Le vice-président : La greffière :
Du
L'arrêt qui précède, dont la rédaction a été approuvée à huis clos, est notifié, par l'envoi de photocopies, à :
‑ M. H.________, ‑ Office d’impôt du district de Nyon (pour l’Etat de Vaud).
La Cour des poursuites et faillites considère que la valeur litigieuse est de 1’325 fr. 75.

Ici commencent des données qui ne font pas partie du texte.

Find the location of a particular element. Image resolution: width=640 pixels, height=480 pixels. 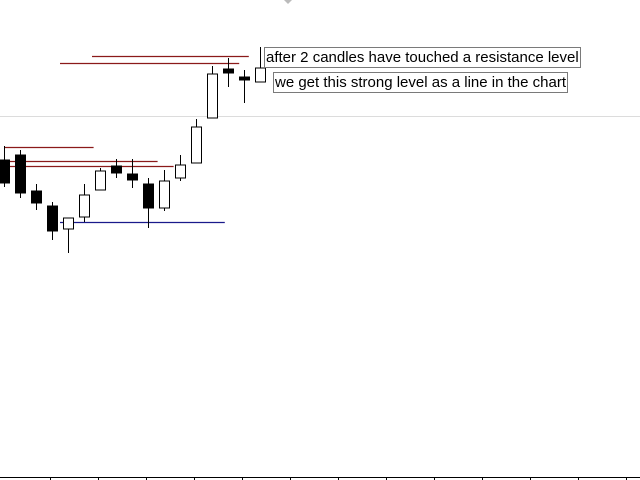

level-lines is located at coordinates (124, 140).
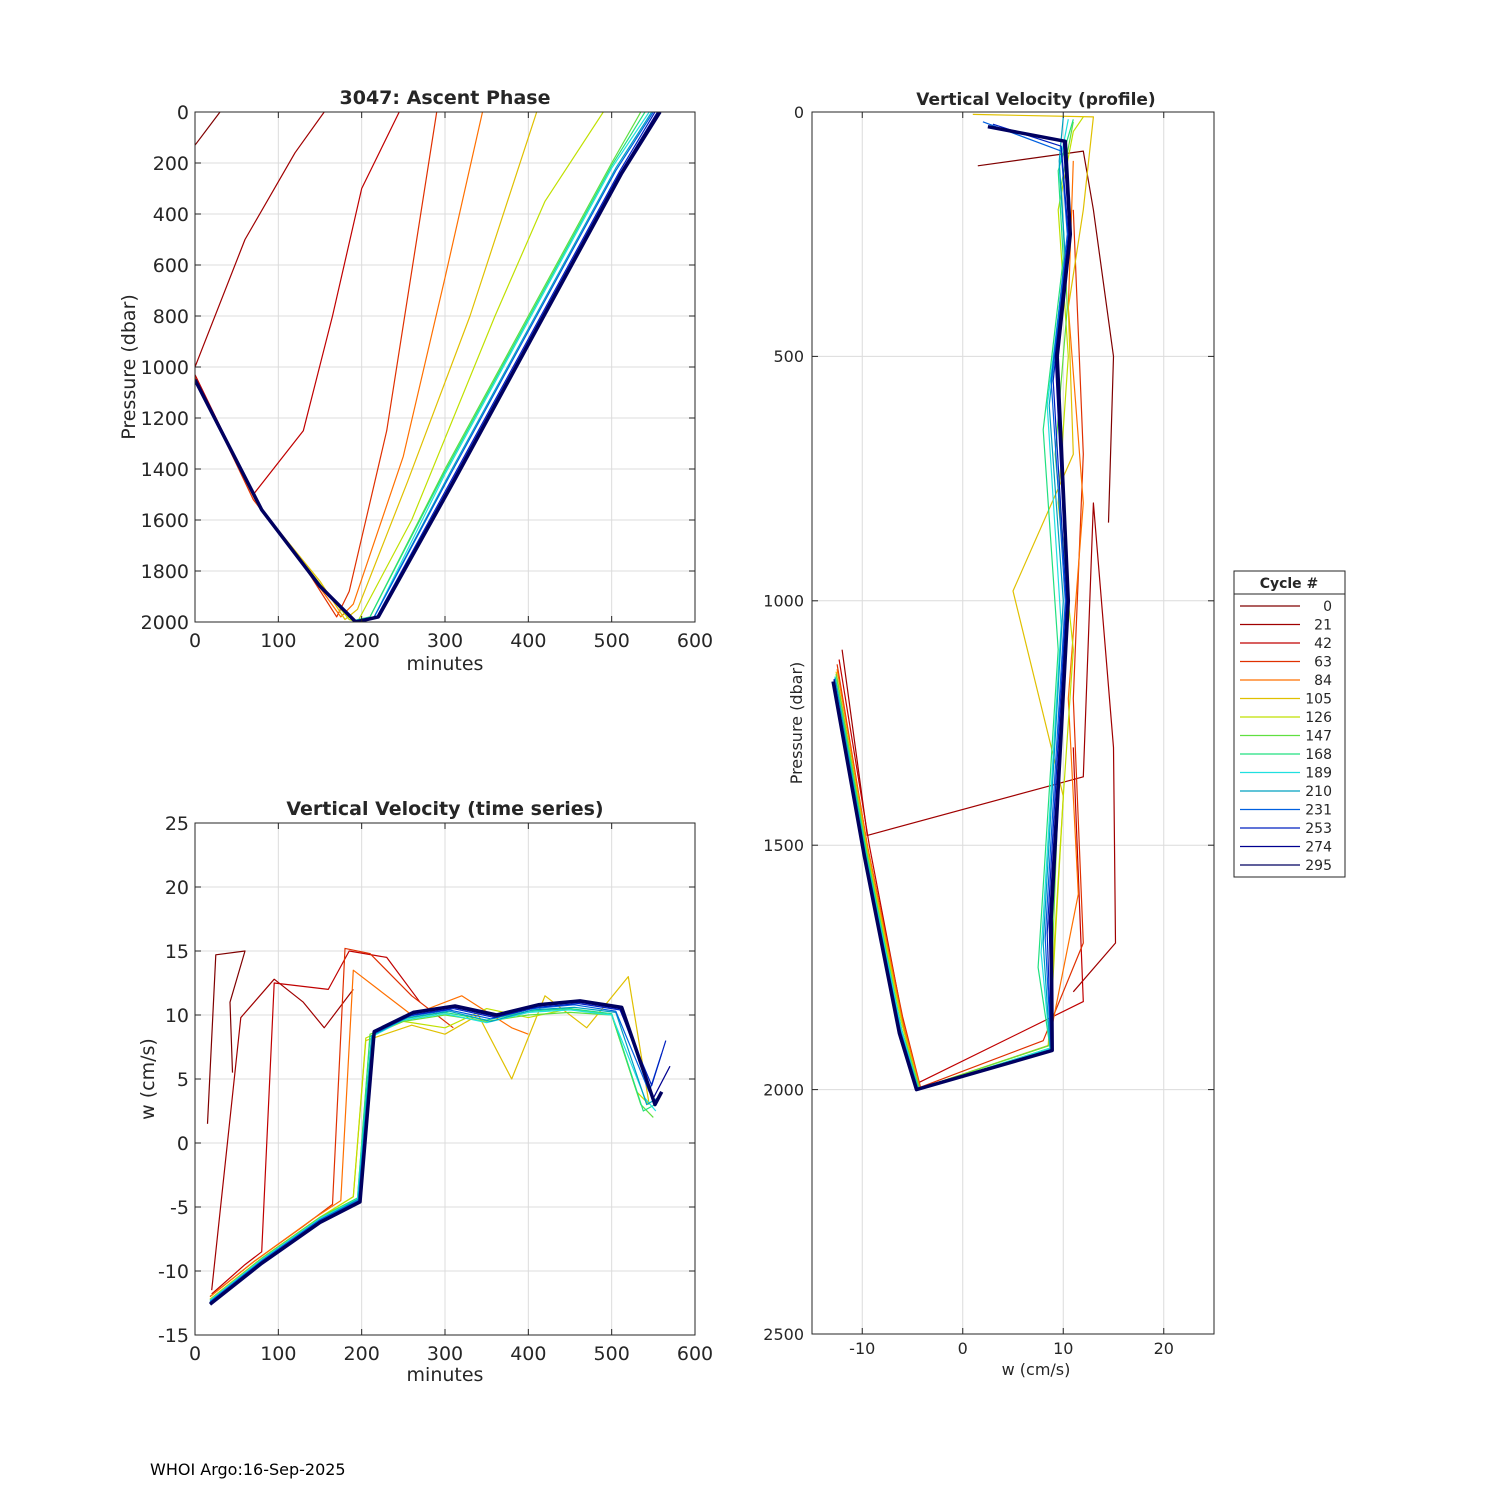  I want to click on legend-label-cycle-42: 42, so click(1323, 644).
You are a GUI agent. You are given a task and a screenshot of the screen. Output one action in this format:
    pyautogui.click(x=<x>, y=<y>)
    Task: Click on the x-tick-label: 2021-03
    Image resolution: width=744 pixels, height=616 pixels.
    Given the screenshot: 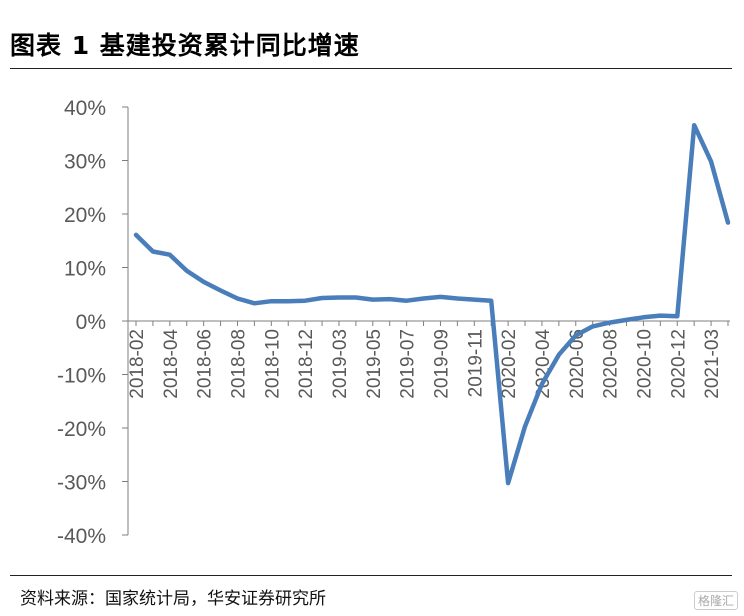 What is the action you would take?
    pyautogui.click(x=712, y=364)
    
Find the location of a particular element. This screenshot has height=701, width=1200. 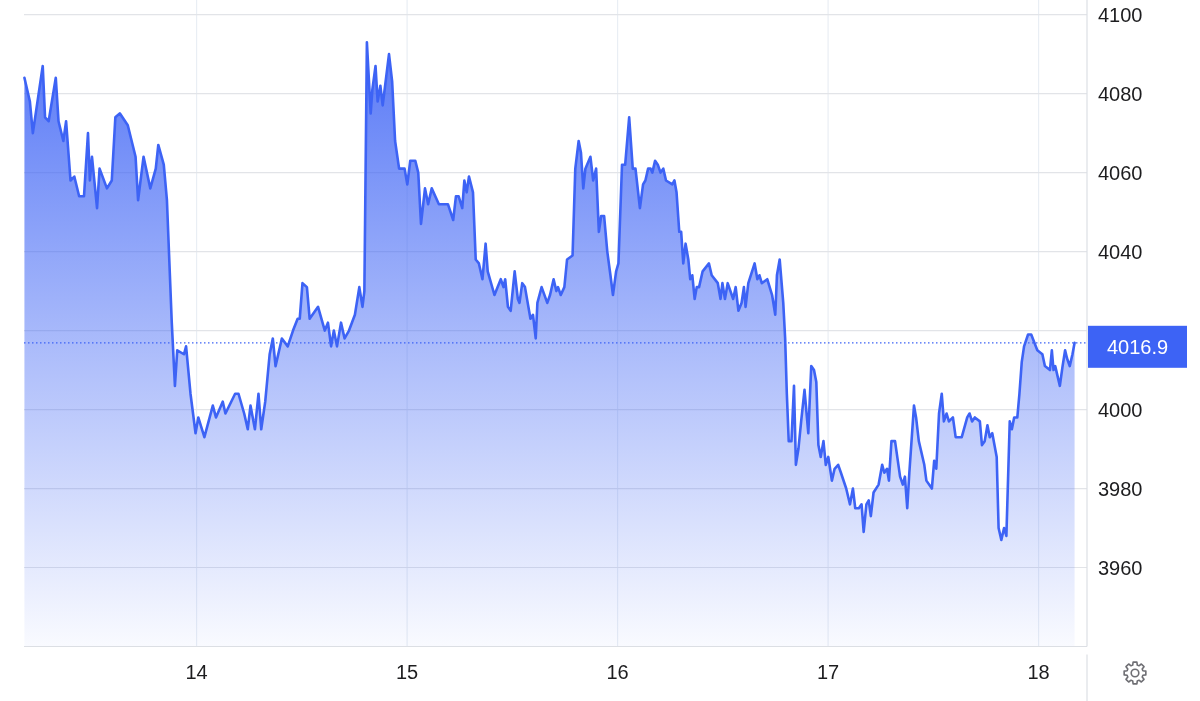

y-tick-label: 4000 is located at coordinates (1120, 410).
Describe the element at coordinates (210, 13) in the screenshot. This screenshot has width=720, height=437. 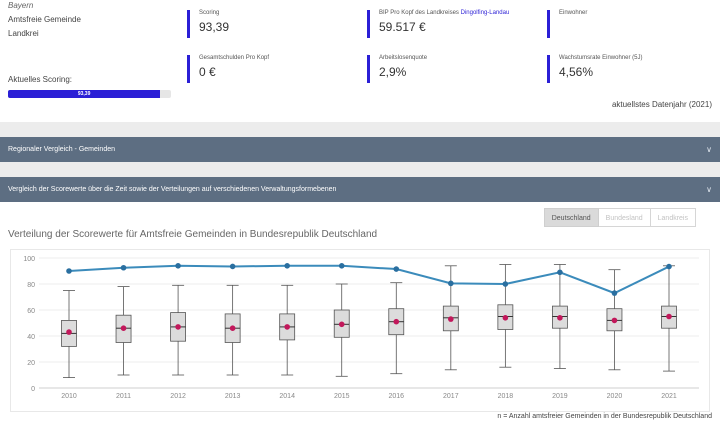
I see `kpi-label: Scoring` at that location.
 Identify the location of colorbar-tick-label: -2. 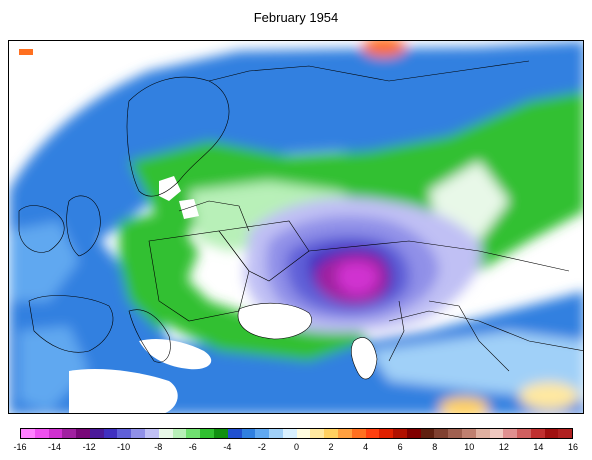
(262, 447).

Le présent arrêt peut faire l'objet d'un recours en matière civile devant le Tribunal fédéral au sens des art. 72 ss LTF (loi du 17 juin 2005 sur le Tribunal fédéral – RS 173.110), cas échéant d'un recours constitutionnel subsidiaire au sens des art. 113 ss LTF. Dans les affaires pécuniaires, le recours en matière civile n'est recevable que si la valeur litigieuse s'élève au moins à 15'000 fr. en matière de droit du travail et de droit du bail à loyer, au moins à 30'000 fr. dans les autres cas, à moins que la contestation ne soulève une question juridique de principe (art. 74 LTF). Ces recours doivent être déposés devant le Tribunal fédéral dans les trente jours qui suivent la présente notification (art. 100 al. 1 LTF).
Cet arrêt est communiqué à :
‑ Mme la Juge de paix du district de Morges.